La thèse, brillamment défendue par J. KULLMANN de la possibilité d’un aménagement contractuel de l’exercice du rachat, part de l’idée incontestable que dans le cadre d’une stipulation pour autrui, le fondement des droits du bénéficiaire est purement contractuel.

La doctrine le confirme : « Ce tiers bénéficiaire acquiert un droit de créance dont l’étendue dépend du contrat conclu entre le promettant et le stipulant » (J. GHESTIN). Dès lors, en acceptant la stipulation, le bénéficiaire accepte le contrat tel qu’il a été conclu. C’est ce qu’exprime l’article L.112-6 du Code des assurances, disposition de portée générale, applicable aux assurances sur la vie, énonçant que : « L’assureur peut opposer (…) au tiers qui (…) invoque le bénéfice (du contrat) les exceptions opposables au souscripteur… ». « Le droit du bénéficiaire en cas de décès peut donc nécessairement être analysé en fonction de toutes les clauses et règles légales susceptibles de disposer d’une incidence à son égard, notamment de celles qui ont une influence sur la fin de l’assurance en cas de vie, dont au premier chef, le droit au rachat ». (J. KULLMANN, op. Cit.).

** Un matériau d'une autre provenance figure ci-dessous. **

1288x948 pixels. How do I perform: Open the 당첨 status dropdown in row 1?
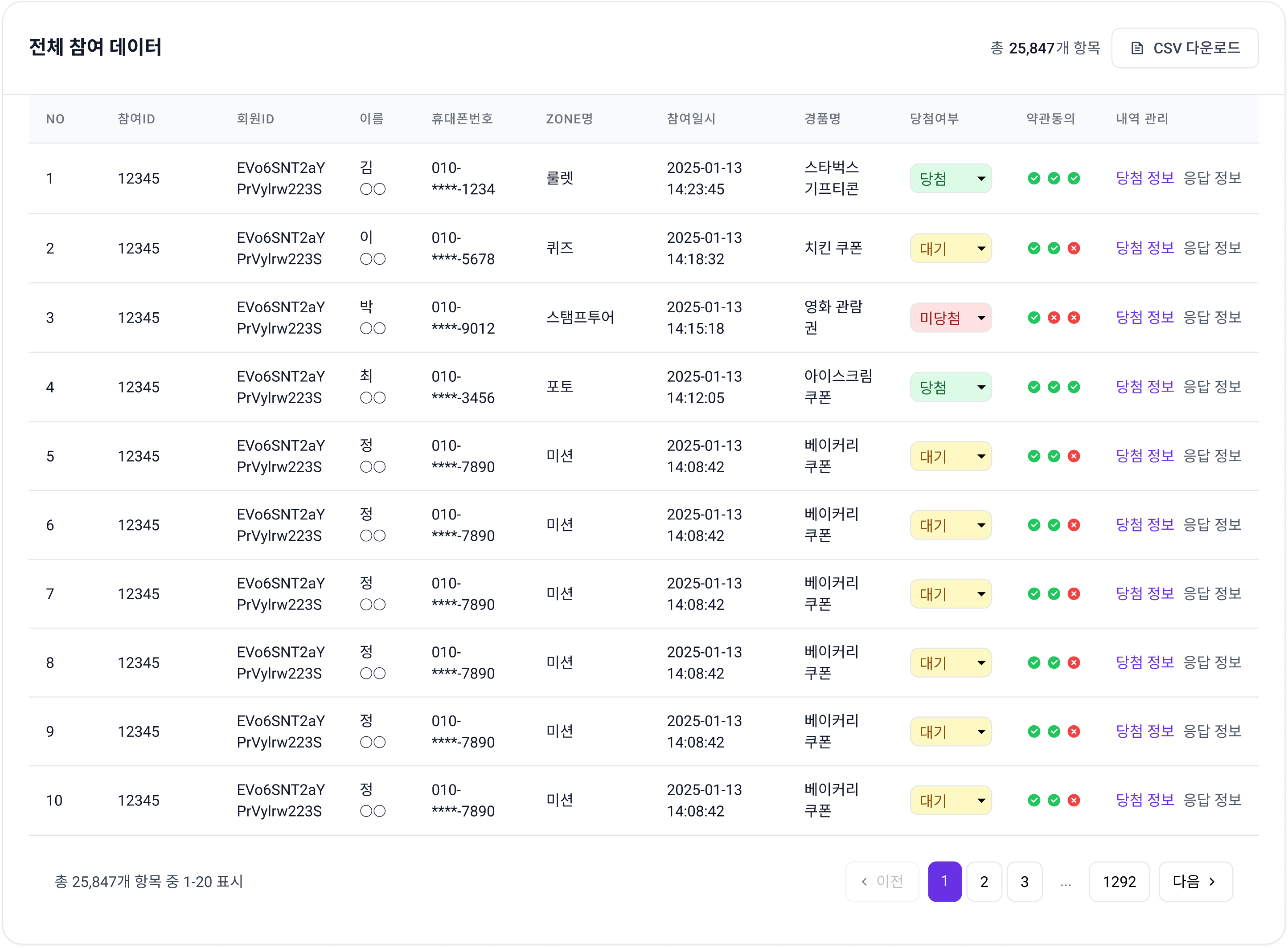pos(951,179)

En faisant produire effet à une clause contractuelle, acceptée par le bénéficiaire, prévoyant que le souscripteur conserverait la disposition de son épargne, même en cas d’acceptation du bénéficiaire :

– on respecterait la volonté du disposant,
– sans surprendre pour autant le bénéficiaire acceptant (dûment informé) auquel cette clause serait opposable, tant en vertu des règles de la stipulation pour autrui que de l’article L.112-6 du Code des assurances.